The WSSecurity default policy sets are based on the Web Services
Security (WS-Security) 1.0 and Web Services Addressing (WS-Addressing) specifications.
The WSSecurity default policy sets include the WSSecurity default policy set,
the Lightweight Third-Party Authentication (LTPA) WSSecurity policy set, and
the Username WSSecurity policy set. Use the WSSecurity default policy sets
to build secure Web services.
The WSSecurity default policy sets use the WS-Security 1.0 specification
enhancements to SOAP messaging to provide quality of protection through message
integrity, message confidentiality, and single message authentication. Providing
quality of protection means to prevent the following potential threats to
SOAP messages:
- The message being modified or read by antagonists
- An antagonist sending messages to a service that are formed correctly,
but lack the appropriate security claims to be processed
The WSSecurity default policy sets provide message protection by using
WS-Security to digitally sign the WS-Addressing headers, the time stamp and
the body. This policy set also encrypts the signature and the body. RSA public
key cryptography is used for the signature and for encryption operations.

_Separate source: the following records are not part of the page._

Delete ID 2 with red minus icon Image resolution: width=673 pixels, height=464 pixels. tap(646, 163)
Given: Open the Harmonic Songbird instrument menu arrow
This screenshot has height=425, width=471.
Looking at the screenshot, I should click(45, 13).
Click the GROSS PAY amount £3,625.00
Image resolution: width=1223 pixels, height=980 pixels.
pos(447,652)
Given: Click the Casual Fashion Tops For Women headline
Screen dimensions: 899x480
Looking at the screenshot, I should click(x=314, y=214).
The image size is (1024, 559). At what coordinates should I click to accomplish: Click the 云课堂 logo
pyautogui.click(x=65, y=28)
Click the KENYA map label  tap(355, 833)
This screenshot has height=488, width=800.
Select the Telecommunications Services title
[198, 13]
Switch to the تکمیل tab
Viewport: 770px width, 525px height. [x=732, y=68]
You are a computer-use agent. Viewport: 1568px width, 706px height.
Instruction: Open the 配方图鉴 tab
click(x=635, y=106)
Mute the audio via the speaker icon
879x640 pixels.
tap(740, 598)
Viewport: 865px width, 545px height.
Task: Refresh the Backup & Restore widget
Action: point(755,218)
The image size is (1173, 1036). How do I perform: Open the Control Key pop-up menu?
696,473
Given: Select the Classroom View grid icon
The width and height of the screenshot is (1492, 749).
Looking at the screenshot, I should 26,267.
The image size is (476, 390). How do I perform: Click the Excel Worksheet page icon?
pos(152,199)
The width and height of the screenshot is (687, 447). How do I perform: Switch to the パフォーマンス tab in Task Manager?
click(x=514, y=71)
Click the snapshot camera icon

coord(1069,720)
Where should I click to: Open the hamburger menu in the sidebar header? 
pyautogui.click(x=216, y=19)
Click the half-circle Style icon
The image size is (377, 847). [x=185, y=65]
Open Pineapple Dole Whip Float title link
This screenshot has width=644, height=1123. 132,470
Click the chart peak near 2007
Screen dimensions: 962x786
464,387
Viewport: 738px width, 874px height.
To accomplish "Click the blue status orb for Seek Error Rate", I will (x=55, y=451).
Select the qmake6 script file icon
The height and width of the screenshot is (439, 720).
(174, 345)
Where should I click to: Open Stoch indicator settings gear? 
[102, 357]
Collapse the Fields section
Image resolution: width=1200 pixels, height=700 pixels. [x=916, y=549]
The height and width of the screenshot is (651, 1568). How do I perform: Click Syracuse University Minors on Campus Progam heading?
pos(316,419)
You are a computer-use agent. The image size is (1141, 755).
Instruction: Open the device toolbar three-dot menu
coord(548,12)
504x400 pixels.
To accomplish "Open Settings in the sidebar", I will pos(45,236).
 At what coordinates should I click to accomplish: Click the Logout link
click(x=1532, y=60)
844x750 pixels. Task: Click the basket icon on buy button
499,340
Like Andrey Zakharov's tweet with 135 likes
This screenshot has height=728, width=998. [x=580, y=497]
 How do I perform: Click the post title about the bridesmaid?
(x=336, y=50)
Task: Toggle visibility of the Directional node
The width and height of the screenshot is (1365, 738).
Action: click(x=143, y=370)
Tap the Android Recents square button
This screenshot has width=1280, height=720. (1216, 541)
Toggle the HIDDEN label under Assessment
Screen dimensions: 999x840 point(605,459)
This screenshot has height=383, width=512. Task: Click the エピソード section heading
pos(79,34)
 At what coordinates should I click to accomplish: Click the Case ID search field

The WS-Addressing specification defines XML 1.0 and XML Namespaces elements
to identify Web services endpoints and to secure end-to-end endpoint identification
in messages.
Use the WSSecurity default policy set, the LTPA WSSecurity policy set,
or the Username WSSecuritypolicy set as provided with the application server.
To customize the policy sets, you must first copy the policy set, and then
configure custom policy settings and bindings to meet your needs.
The following WSSecurity default policy sets exist:
- WSSecurity default
- This policy set provides:
- Message integrity through digital signature (using RSA public-key cryptography)
to sign the body, time stamp, and WS-Addressing headers using WS-Security
specifications.
- Message confidentiality through encryption (using RSA public-key cryptography)
to encrypt the body, and signature elements using WS-Security specifications.
- LTPA WSSecurity default
- This policy set provides the WSSecurity default policy set and adds aLightweight
Third Party Authentication (LTPA) token included in the request message to
authenticate the client to the service.
- Username WSSecurity default
- This policy set provides the WSSecurity default policy set and adds a
username token included in the request message to authenticate the client
to the service. The username token is encrypted in the request.